- ABOUT THIS TASK: For the entries below, the expected answer is the line with "Screen dimensions: 800x500", the line with "Tap the battery", and every line between them, exactly as written, and nothing more.

# # # #

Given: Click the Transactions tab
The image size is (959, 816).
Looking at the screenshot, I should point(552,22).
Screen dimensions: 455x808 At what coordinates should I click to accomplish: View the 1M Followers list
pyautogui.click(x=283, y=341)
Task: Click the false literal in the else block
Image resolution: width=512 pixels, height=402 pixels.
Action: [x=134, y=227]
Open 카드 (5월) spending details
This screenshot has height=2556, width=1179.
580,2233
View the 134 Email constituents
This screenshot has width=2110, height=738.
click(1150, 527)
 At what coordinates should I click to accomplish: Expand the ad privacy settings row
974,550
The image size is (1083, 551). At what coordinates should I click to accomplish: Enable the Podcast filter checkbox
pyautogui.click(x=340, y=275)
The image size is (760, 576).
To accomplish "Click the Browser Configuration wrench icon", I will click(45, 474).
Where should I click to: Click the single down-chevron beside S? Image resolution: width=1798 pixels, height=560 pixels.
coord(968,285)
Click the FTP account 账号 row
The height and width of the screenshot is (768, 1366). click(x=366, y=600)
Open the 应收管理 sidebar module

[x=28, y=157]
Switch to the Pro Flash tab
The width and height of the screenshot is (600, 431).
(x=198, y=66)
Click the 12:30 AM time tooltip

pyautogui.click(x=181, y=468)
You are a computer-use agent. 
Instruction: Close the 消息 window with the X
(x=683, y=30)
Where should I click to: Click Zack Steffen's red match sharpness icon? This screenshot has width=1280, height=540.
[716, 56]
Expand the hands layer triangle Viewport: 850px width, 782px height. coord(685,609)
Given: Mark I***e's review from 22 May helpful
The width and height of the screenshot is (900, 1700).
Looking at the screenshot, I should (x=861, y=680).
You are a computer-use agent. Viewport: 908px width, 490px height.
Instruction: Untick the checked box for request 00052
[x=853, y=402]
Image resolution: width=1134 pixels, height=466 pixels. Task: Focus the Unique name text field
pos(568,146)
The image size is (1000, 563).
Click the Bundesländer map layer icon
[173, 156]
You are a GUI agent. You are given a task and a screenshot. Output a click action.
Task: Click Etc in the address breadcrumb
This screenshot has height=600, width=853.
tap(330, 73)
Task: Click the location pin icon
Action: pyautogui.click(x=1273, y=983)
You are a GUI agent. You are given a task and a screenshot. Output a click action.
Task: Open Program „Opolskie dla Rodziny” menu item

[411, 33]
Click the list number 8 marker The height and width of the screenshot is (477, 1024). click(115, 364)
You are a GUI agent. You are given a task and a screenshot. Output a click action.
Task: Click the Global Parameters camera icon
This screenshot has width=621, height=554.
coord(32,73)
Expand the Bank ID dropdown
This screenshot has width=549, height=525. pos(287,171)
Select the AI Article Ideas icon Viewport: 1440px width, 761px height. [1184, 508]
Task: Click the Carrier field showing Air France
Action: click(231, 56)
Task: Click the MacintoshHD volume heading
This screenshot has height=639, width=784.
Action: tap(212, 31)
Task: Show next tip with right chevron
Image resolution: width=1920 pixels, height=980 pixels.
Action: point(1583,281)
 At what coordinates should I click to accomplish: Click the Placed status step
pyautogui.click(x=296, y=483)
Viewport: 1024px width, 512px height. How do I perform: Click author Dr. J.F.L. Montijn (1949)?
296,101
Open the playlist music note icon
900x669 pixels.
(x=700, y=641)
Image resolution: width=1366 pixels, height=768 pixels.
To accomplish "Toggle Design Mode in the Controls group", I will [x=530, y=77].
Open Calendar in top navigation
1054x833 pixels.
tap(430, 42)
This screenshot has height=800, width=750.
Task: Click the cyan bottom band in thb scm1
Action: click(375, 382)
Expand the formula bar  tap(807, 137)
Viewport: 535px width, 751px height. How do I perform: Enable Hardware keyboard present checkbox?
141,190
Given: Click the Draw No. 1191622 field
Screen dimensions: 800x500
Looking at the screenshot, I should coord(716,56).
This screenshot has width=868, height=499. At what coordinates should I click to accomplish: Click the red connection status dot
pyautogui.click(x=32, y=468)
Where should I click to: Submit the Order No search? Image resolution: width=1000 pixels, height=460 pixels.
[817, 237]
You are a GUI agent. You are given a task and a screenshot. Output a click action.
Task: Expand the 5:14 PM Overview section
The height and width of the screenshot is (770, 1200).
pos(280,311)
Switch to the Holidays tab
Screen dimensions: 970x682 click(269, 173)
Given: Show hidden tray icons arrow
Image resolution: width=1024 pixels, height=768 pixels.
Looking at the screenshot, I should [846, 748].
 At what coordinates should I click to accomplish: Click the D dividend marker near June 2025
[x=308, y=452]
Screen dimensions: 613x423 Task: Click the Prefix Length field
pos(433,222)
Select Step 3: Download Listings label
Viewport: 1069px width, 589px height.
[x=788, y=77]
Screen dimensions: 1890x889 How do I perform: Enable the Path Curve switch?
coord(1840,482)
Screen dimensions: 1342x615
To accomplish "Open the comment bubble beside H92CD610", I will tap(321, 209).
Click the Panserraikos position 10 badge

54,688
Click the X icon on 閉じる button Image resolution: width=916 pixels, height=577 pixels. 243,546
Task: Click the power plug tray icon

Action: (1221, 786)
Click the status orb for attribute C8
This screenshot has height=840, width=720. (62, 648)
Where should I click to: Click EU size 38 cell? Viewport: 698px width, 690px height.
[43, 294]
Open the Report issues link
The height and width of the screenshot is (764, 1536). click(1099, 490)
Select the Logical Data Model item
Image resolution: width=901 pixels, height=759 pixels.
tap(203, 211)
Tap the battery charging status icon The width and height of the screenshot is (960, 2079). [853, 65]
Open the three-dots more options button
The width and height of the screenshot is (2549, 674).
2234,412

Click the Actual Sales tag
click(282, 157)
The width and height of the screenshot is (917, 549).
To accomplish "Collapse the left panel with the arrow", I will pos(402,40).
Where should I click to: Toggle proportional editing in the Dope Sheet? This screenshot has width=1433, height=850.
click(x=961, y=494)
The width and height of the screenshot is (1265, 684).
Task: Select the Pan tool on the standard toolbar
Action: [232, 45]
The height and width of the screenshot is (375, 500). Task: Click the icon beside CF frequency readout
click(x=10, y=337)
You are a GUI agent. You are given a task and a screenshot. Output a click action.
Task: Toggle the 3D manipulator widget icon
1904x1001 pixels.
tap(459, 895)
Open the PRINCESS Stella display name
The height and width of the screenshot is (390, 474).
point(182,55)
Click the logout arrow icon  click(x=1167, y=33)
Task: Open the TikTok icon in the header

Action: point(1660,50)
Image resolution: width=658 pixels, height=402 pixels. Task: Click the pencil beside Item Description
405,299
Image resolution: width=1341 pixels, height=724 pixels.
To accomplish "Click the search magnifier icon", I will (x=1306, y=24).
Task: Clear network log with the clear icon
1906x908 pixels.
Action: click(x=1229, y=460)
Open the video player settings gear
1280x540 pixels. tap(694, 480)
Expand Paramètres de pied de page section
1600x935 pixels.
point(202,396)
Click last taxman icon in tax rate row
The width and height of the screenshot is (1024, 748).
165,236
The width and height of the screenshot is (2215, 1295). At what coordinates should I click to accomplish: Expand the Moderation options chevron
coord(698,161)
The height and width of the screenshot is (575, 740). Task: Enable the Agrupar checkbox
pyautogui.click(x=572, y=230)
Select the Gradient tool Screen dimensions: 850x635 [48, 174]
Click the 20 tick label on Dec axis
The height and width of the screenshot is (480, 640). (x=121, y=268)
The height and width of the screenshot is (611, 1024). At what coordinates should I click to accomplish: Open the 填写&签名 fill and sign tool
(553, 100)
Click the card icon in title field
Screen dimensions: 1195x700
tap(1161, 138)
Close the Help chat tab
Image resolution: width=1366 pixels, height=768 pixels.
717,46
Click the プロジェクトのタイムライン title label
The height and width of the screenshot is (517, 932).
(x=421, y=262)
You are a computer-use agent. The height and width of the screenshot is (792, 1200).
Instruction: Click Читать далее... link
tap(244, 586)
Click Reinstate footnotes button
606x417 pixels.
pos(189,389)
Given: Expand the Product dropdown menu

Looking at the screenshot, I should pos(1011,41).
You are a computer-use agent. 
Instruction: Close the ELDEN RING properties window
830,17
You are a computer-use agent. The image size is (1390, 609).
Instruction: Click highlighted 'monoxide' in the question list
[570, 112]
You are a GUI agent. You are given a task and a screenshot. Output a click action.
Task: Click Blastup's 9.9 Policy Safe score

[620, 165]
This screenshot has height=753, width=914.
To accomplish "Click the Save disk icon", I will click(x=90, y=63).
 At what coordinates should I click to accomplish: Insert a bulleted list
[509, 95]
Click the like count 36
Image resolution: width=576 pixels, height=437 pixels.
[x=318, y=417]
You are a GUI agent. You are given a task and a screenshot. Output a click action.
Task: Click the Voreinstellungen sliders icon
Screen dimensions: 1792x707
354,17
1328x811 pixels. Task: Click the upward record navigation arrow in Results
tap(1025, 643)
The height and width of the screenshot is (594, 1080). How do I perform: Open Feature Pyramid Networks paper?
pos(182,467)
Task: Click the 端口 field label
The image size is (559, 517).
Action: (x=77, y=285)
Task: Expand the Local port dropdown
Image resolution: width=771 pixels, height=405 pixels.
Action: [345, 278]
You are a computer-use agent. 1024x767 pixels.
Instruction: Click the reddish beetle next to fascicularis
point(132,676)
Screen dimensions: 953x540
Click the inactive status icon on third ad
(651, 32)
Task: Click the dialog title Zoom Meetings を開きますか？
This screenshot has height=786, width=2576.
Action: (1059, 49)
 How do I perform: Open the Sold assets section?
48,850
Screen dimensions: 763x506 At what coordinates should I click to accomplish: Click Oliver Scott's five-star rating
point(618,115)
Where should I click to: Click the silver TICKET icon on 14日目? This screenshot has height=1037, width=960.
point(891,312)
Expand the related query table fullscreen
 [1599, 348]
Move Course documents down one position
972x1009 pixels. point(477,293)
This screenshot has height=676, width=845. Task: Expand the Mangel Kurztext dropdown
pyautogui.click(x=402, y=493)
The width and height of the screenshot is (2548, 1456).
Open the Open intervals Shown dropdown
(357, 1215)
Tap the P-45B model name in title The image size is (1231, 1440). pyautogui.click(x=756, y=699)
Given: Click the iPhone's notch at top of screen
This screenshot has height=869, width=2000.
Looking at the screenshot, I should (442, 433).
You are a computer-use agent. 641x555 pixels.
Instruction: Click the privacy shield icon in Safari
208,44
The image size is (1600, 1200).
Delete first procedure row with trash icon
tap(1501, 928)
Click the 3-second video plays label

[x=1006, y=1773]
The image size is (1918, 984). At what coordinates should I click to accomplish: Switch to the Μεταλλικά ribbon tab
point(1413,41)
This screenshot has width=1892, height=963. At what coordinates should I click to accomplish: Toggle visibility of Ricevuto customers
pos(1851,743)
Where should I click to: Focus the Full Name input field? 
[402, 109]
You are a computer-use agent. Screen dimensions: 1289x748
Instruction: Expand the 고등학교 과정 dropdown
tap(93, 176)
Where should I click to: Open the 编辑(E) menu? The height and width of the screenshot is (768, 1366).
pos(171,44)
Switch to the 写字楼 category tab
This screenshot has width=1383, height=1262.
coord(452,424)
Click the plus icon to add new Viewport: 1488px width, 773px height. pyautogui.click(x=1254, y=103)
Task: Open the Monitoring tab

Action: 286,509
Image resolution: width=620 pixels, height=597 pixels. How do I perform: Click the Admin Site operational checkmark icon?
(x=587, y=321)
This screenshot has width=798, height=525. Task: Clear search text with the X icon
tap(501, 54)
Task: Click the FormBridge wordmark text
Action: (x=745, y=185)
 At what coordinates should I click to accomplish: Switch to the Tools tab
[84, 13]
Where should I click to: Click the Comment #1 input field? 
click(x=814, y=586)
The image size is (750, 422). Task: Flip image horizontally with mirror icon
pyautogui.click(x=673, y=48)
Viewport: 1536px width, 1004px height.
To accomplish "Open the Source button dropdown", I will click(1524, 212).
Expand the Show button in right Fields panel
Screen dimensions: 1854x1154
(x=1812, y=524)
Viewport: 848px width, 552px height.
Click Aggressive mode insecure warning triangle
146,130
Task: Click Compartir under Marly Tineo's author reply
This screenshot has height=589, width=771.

# # # #

- THE ANSWER:
Screen dimensions: 800x500
Looking at the screenshot, I should coord(716,56).
This screenshot has width=868, height=499. At what coordinates should I click to accomplish: Click the red connection status dot
pyautogui.click(x=32, y=468)
Where should I click to: Submit the Order No search? Image resolution: width=1000 pixels, height=460 pixels.
[817, 237]
You are a GUI agent. You are given a task and a screenshot. Output a click action.
Task: Expand the 5:14 PM Overview section
The height and width of the screenshot is (770, 1200).
pos(280,311)
Switch to the Holidays tab
Screen dimensions: 970x682 click(269, 173)
Given: Show hidden tray icons arrow
Image resolution: width=1024 pixels, height=768 pixels.
Looking at the screenshot, I should [846, 748].
 At what coordinates should I click to accomplish: Click the D dividend marker near June 2025
[x=308, y=452]
Screen dimensions: 613x423 Task: Click the Prefix Length field
pos(433,222)
Select Step 3: Download Listings label
Viewport: 1069px width, 589px height.
[x=788, y=77]
Screen dimensions: 1890x889 How do I perform: Enable the Path Curve switch?
coord(1840,482)
Screen dimensions: 1342x615
To accomplish "Open the comment bubble beside H92CD610", I will tap(321, 209).
Click the Panserraikos position 10 badge

54,688
Click the X icon on 閉じる button Image resolution: width=916 pixels, height=577 pixels. 243,546
Task: Click the power plug tray icon

Action: (1221, 786)
Click the status orb for attribute C8
This screenshot has height=840, width=720. (62, 648)
Where should I click to: Click EU size 38 cell? Viewport: 698px width, 690px height.
[43, 294]
Open the Report issues link
The height and width of the screenshot is (764, 1536). click(1099, 490)
Select the Logical Data Model item
Image resolution: width=901 pixels, height=759 pixels.
tap(203, 211)
Tap the battery charging status icon The width and height of the screenshot is (960, 2079). [853, 65]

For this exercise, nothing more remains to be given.